Bug #118014 for HTML-TableExtract: Can't get it to work

RT for rt.cpan.org

This queue is for tickets about the HTML-TableExtract CPAN distribution.

Report information

The Basics

Id:	118014
Status:	resolved
Priority:	0/
Queue:	HTML-TableExtract

People

Owner:	Nobody in particular
Requestors:	NHORNE [...] cpan.org
Cc:
AdminCc:

Bug Information

Severity:	Normal
Broken in:	2.13
Fixed in:	(no value)

History Show all quoted text

Wed Sep 21 08:51:55 2016 NHORNE [...] cpan.org - Ticket created

Subject:

Can't get it to work

Any idea why this fails? #!/usr/bin/env perl use strict; use warnings; use HTML::TableExtract; use LWP::Simple; my $html = get('http://www.janetandrichardsgenealogy.co.uk/ramsgate%20parish%20register%20extract%20-%20st_marys_baptisms.html'); my $te = HTML::TableExtract->new(headers => [qw(Baptised Born First Sex Last Parents Abode Trade Comments)]); $te->parse($html) || die "Can't parse"; foreach my $ts ($te->tables) { print "Table (", join(',', $ts->coords), "):\n"; foreach my $row($ts->rows()) { print join(',', @{$row}), "\n";; } }

Wed Sep 21 13:13:04 2016 MSISK [...] cpan.org - Correspondence added

Looks like it's because the headers "Baptised" and "Born" are on the second row of the table, not on the first.
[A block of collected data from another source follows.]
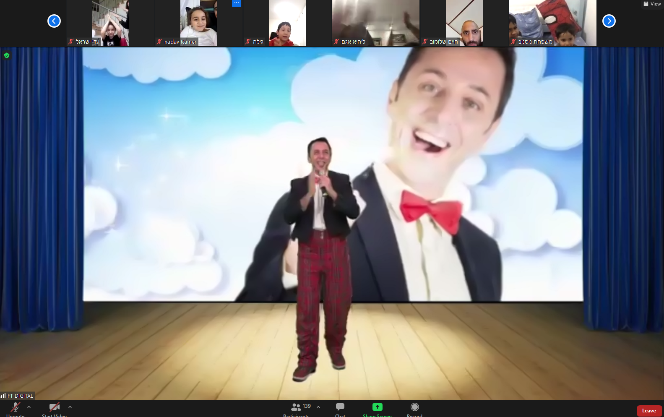Turn on camera with Start Video
The width and height of the screenshot is (664, 417).
tap(54, 408)
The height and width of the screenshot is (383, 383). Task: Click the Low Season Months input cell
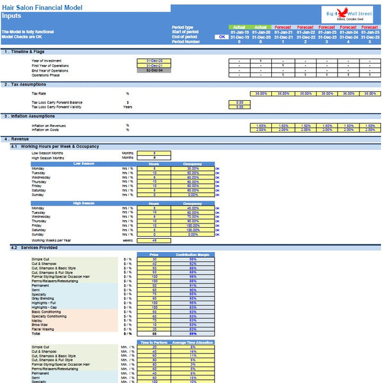tap(154, 153)
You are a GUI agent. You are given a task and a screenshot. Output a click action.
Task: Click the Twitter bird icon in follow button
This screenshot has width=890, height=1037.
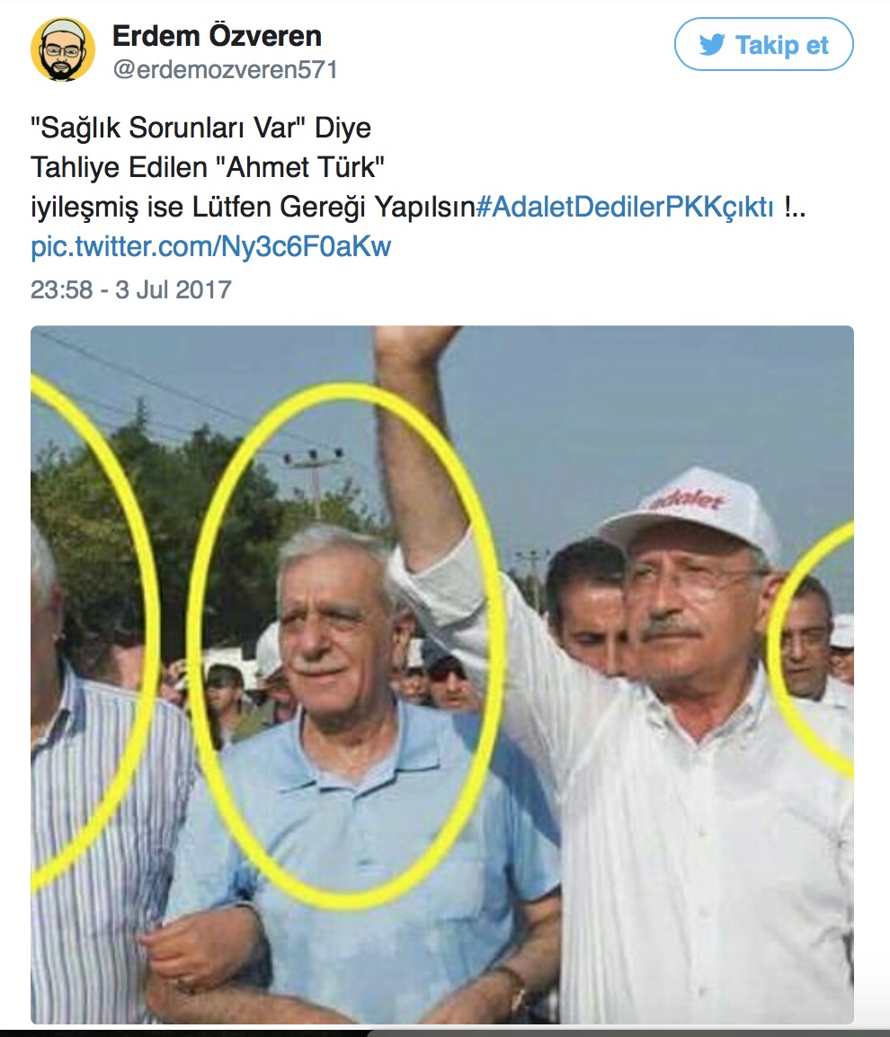pos(712,45)
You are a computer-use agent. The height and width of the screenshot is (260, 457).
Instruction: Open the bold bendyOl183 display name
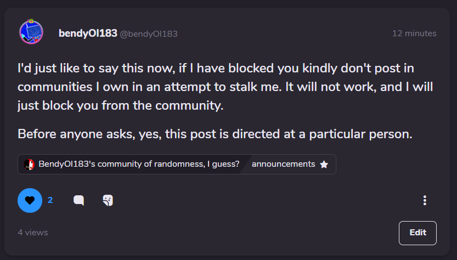(88, 33)
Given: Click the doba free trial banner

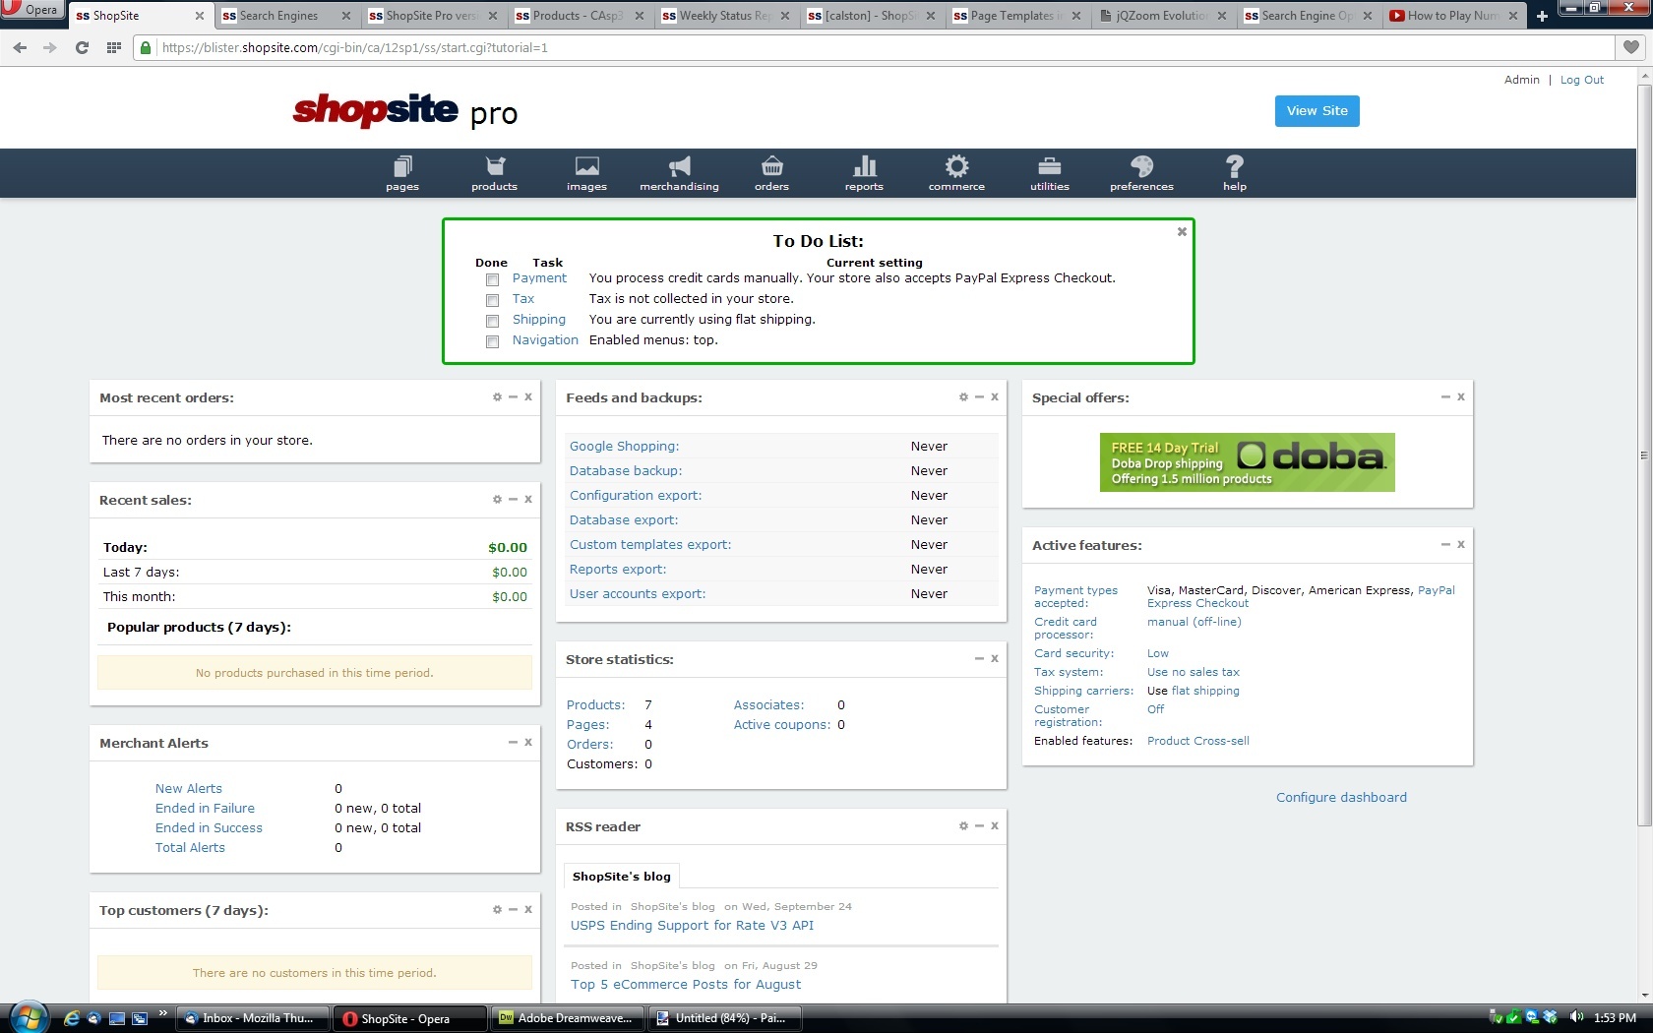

Additionally you'd want "son" or the like instead of "Sex". However, this table is problematic because that leaves two columns with "Date" as the header...HTML::TableExtract doesn't support extracting columns with the same header. However, since you're grabbing all columns of the table, you don't actually need to specify headers at all...just create the table extract object like this: my $te = HTML::TableExtract->new(); That should work.

Wed Sep 21 13:13:04 2016 The RT System itself - Status changed from 'new' to 'open'

Wed Sep 21 13:13:04 2016 MSISK [...] cpan.org - Status changed from 'open' to 'resolved'